Relatos de dominación

Ultimate Dominación Femenina Chastity Surrender

La Jaula de mi Ama

Joder, no sé por dónde empezar con esta historia, pero creo que todo arrancó esa noche en el bar de mala muerte del centro. Yo era un tipo normal, de esos que curra en una oficina de ocho a cinco, con una vida sexual que se resumía a pajearme viendo porno en el baño. Treinta y pico, soltero, y con una cabeza llena de fantasías reprimidas que me ponían a mil pero que nunca me atrevía a soltar. Me gustaba la idea de rendirme, de que una tía me pusiera en mi sitio, pero siempre lo dejaba en el cajón. Hasta que apareció ella.

La vi en la barra, pidiendo un gin-tonic como si el puto mundo le perteneciera. Se llamaba Carla, y joder, la tía estaba tremenda: morena con el pelo suelto hasta los hombros, ojos verdes que te clavaban como cuchillos, y un cuerpo que parecía esculpido para joderme la mente. Llevaba una falda negra ajustada que le marcaba el culo redondo y unas botas hasta la rodilla que gritaban «soy una cabrona y lo sabes». Yo la miré un segundo de más, y ella se giró, me pilló el vistazo y sonrió de esa forma que te hace sentir desnudo. «Ey, tú, el de la birra. ¿Me invitas o qué?», dijo con voz ronca, directa, sin rodeos. Me puse rojo como un tomate, pero le seguí el rollo. Charlamos un rato, y joder, sabía que me tenía pillado desde el minuto uno. Hablaba de todo: de su curro como diseñadora gráfica freelance, de cómo odiaba a los tíos que se creían machos alfa. Yo solté alguna gilipollez, y ella se rio, pero con esa risa que te hace pensar que te está midiendo para cortarte las alas.
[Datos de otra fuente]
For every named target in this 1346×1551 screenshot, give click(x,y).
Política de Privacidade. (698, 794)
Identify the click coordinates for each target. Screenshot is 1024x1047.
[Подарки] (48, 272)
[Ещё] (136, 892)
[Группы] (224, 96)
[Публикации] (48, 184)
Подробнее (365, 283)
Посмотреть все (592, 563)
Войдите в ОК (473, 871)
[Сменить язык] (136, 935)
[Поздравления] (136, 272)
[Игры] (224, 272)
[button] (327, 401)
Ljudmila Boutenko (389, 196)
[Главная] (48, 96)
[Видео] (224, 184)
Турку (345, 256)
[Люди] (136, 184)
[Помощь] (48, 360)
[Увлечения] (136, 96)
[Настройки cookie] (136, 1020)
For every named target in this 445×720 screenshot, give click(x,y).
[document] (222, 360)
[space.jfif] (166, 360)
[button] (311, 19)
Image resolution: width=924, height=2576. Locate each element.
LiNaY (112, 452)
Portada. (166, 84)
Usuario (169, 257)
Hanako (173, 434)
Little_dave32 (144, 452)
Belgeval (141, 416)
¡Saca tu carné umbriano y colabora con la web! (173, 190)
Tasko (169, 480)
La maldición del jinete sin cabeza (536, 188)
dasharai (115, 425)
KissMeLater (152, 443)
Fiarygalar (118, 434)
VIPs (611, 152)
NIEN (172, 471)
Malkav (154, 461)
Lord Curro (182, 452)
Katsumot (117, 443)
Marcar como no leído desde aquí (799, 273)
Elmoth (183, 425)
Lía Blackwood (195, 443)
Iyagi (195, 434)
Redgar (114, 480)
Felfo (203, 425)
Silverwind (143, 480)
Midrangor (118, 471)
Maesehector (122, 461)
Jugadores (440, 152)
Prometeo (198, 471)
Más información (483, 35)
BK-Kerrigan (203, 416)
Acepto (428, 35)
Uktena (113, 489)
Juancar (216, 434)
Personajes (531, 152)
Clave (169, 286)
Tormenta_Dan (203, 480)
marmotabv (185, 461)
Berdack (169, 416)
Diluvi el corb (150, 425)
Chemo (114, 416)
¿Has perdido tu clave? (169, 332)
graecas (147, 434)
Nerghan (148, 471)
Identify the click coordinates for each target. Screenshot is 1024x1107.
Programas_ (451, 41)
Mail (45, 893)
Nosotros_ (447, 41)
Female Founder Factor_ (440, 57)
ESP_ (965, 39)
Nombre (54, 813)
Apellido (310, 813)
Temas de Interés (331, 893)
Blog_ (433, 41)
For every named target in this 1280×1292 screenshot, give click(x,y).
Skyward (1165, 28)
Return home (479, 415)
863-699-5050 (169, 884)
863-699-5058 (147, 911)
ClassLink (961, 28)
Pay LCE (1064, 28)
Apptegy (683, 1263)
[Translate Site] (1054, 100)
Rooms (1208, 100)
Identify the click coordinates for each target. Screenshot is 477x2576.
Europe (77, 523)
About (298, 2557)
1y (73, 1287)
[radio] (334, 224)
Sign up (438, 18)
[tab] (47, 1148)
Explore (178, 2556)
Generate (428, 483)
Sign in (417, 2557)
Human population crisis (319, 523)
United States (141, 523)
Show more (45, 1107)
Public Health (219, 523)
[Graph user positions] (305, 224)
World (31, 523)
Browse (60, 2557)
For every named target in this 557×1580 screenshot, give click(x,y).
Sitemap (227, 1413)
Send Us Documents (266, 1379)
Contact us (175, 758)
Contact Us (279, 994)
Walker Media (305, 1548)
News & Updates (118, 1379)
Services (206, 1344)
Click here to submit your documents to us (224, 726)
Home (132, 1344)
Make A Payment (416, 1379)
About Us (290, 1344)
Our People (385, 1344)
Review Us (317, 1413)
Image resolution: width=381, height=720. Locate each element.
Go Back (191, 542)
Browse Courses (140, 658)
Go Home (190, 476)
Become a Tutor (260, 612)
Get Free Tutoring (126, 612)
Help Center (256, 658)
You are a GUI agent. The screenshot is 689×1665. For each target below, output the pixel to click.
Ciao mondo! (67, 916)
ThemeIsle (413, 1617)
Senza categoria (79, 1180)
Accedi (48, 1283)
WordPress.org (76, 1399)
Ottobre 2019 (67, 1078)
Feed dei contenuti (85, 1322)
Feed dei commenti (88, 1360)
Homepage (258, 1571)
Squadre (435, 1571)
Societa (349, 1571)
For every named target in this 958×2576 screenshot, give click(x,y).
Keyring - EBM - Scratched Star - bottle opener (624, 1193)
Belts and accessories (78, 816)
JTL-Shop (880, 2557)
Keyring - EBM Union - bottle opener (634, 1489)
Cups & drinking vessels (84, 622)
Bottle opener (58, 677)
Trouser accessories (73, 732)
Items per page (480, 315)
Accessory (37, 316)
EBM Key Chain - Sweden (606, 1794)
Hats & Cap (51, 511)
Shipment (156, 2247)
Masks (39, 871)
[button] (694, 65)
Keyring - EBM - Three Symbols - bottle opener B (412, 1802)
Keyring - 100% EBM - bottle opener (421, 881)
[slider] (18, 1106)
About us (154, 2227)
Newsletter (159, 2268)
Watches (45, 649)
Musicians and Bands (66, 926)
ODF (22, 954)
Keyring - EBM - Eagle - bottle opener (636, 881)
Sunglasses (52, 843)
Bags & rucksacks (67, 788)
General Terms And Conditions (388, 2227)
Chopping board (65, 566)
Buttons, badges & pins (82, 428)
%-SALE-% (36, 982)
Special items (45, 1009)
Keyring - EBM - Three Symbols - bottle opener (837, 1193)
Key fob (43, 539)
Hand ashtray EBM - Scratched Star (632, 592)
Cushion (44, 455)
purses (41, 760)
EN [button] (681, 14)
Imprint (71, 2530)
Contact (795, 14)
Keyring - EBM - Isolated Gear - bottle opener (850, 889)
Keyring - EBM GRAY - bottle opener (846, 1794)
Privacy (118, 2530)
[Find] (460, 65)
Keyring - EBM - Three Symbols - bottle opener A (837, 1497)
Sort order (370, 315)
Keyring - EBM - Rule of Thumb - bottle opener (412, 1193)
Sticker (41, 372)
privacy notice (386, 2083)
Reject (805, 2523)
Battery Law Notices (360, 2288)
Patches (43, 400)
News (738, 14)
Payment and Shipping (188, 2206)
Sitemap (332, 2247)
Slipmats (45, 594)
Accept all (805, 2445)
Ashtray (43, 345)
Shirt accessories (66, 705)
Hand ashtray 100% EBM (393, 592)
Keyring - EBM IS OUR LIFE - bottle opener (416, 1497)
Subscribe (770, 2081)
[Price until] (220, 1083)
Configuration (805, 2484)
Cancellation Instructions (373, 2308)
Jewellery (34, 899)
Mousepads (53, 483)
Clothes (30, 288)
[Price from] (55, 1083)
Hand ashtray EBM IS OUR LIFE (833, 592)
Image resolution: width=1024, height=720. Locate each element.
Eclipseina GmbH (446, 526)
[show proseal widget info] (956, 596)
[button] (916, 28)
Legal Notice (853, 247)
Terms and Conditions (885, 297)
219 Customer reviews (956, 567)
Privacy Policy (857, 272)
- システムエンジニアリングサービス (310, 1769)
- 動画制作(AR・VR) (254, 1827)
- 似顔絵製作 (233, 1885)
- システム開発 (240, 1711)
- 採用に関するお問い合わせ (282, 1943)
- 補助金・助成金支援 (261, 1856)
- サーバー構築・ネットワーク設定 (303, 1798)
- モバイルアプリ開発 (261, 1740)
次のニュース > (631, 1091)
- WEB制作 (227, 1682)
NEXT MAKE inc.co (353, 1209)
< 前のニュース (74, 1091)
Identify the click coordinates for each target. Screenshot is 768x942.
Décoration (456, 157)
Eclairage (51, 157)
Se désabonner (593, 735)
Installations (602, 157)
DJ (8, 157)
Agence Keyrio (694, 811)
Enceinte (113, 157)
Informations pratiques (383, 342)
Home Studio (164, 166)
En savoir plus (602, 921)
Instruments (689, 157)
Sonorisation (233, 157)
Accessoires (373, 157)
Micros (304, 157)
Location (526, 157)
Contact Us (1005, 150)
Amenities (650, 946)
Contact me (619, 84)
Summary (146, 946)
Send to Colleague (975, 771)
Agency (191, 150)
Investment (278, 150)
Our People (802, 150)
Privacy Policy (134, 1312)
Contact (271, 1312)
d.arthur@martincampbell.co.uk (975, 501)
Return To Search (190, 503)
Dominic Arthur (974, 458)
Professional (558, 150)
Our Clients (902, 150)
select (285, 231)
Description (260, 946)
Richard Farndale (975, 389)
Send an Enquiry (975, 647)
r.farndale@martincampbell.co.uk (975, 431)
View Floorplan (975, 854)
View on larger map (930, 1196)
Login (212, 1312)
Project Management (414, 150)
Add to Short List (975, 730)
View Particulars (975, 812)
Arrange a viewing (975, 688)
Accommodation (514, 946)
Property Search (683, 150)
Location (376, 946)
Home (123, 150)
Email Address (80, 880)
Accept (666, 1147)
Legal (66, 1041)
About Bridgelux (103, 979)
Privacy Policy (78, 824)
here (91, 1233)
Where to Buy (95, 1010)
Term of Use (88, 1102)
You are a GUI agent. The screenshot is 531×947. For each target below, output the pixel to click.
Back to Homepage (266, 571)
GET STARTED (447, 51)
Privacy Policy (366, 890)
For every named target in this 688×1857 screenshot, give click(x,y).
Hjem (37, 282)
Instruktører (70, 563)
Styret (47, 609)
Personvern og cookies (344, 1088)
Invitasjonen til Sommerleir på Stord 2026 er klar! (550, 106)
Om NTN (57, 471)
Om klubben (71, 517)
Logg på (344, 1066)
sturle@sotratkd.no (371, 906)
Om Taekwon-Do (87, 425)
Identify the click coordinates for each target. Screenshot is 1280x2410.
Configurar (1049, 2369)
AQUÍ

Al final de la noche, me dio su número y me dijo: «Llámame si te atreves a jugar de verdad, no a las charlas de bar». Me dejó con la polla medio dura y la cabeza dando vueltas. Llamé al día siguiente, y así empezó el rollo. Quedamos en su piso, un ático chulo con vistas a la ciudad, y desde el principio noté que no era una cita normal. Me hizo esperar en el sofá mientras se cambiaba, y cuando salió, llevaba un conjunto de lencería negra que me dejó babeando. «Desnúdate», me ordenó sin más, y yo, como un idiota cachondo, obedecí. Ahí fue cuando me contó su rollo: era dominante, le molaba el control total, y si yo quería follar con ella, tenía que rendirme. Mencionó lo del safe word de pasada –»Si dices ‘rojo’, paramos todo»– y yo asentí, con el corazón a mil. Sabía que me ponía malo solo de mirarla, que esa seguridad suya me hacía querer arrodillarme ya. «Eres un putito reprimido, ¿verdad? –me dijo, acercándose y pasando un dedo por mi pecho–. Vas a ser mío, y tu polla ya no te pertenece». Joder, esas palabras me empalmaron al instante. Así empezó el juego, y no paró de escalar.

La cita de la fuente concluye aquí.